## [Énoncé]
Recopiez à l'identique les lignes des données, en partant de celle qui contient « Where should I » et en allant jusqu'à la fin des données, bornes comprises. Laissez les images hors de votre réponse.

:::

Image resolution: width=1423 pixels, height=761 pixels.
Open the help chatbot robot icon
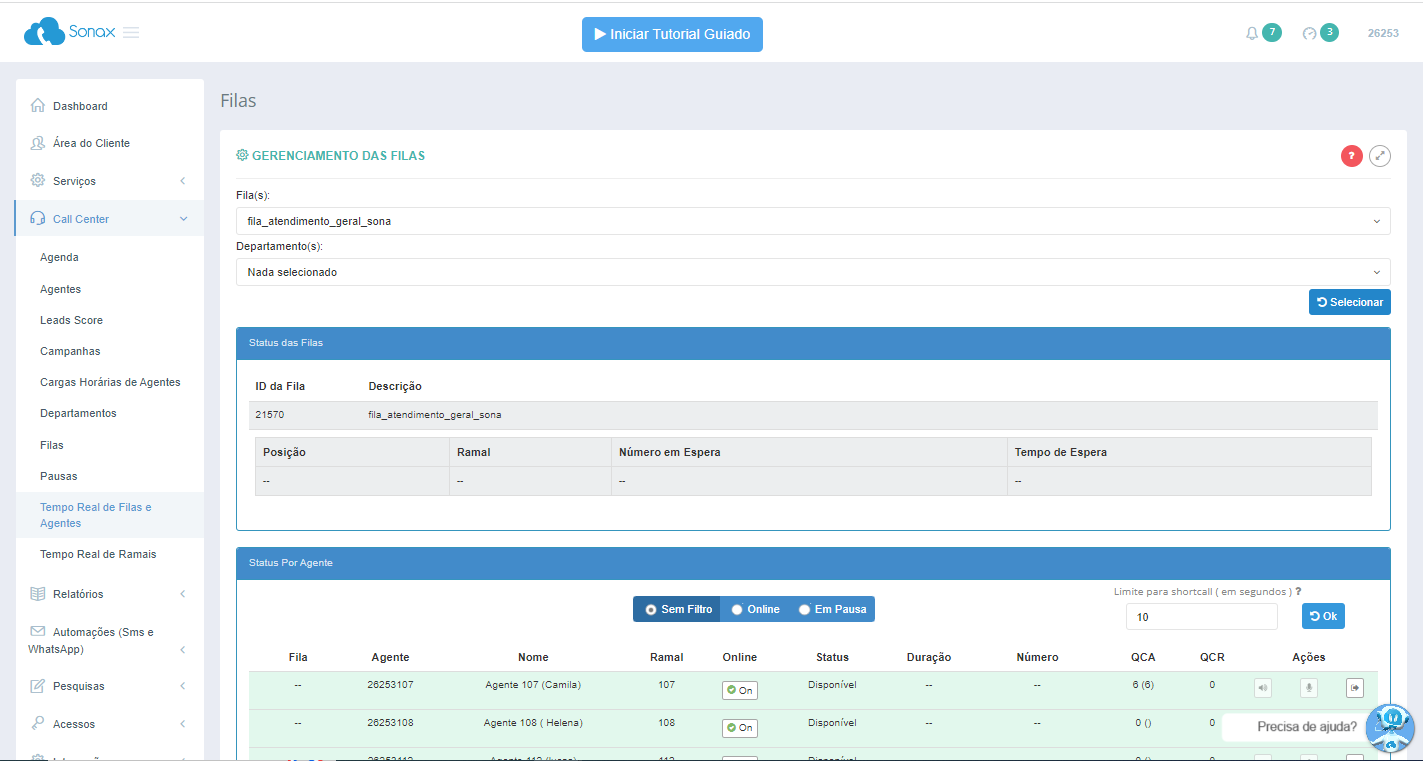pyautogui.click(x=1389, y=727)
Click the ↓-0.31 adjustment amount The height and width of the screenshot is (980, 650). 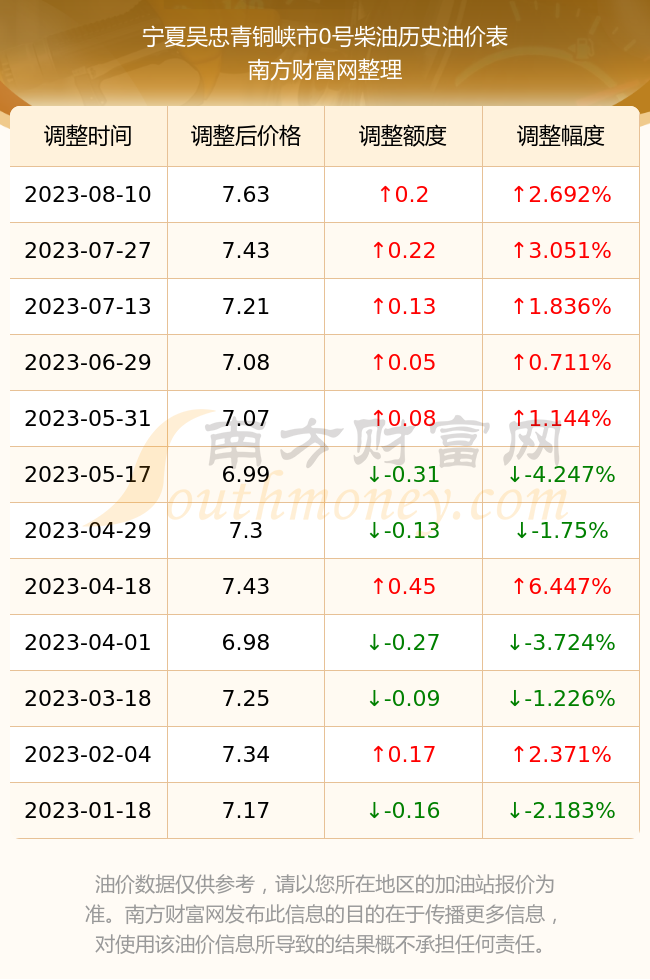pyautogui.click(x=403, y=474)
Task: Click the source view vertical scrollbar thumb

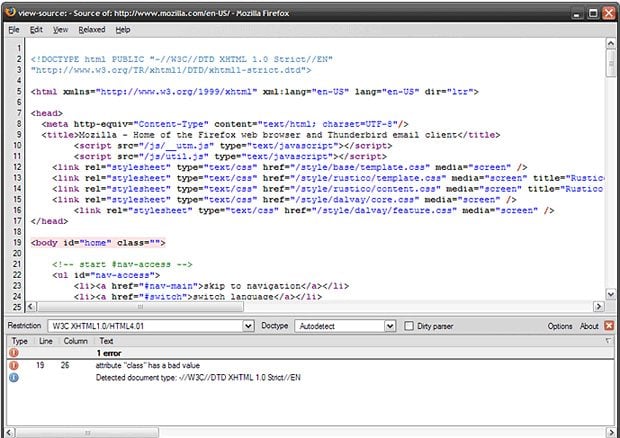Action: tap(611, 63)
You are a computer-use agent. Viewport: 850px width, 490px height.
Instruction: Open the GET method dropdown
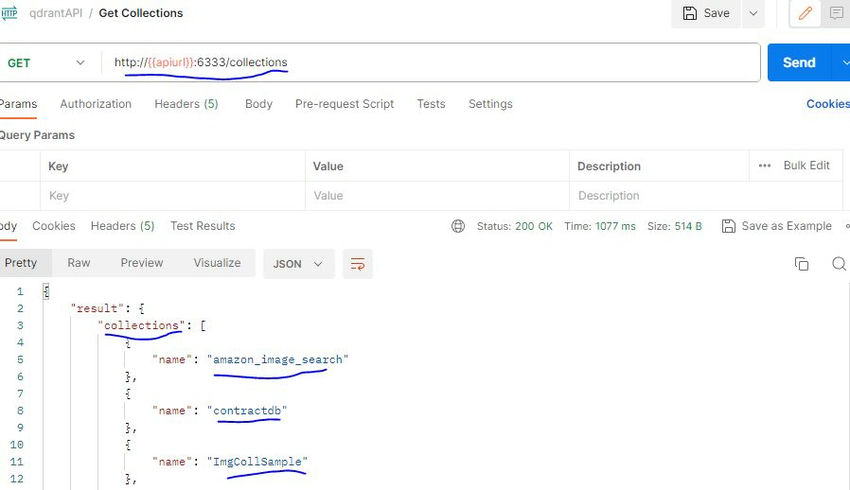point(47,62)
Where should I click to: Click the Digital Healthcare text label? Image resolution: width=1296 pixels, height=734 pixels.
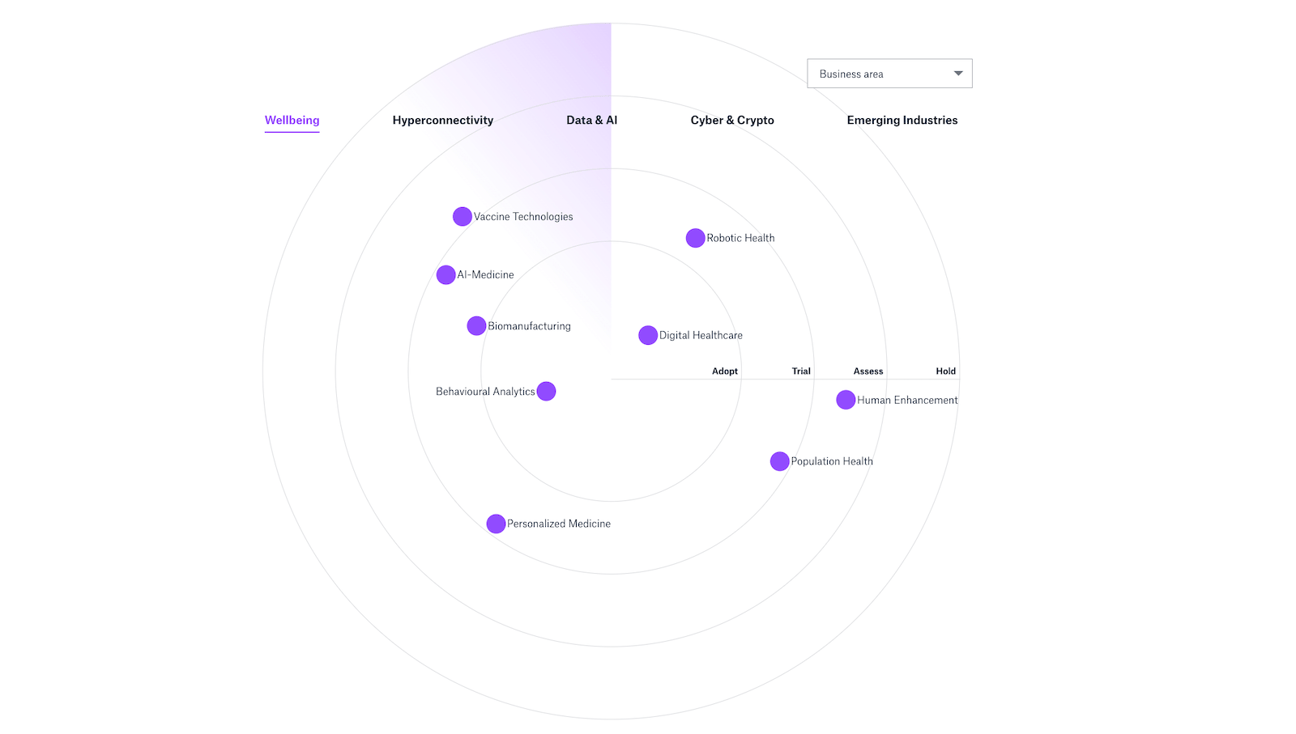(x=701, y=335)
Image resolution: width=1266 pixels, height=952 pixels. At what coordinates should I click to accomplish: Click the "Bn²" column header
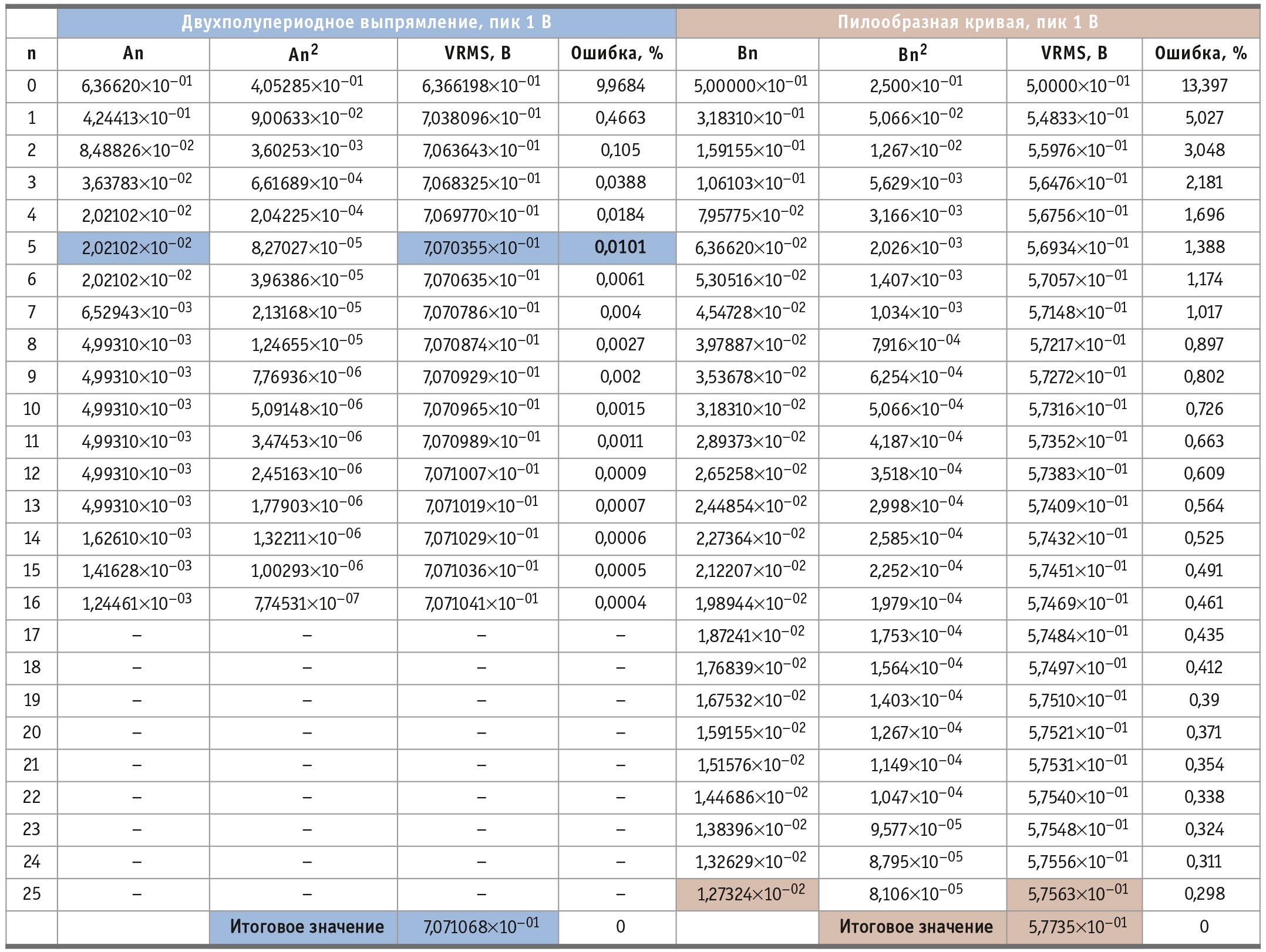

:::

## [Corrigé]
Where should I click to: Click the Digital Healthcare text label? Image resolution: width=1296 pixels, height=734 pixels.
(x=701, y=335)
Image resolution: width=1266 pixels, height=952 pixels. At what coordinates should I click to accomplish: Click the "Bn²" column header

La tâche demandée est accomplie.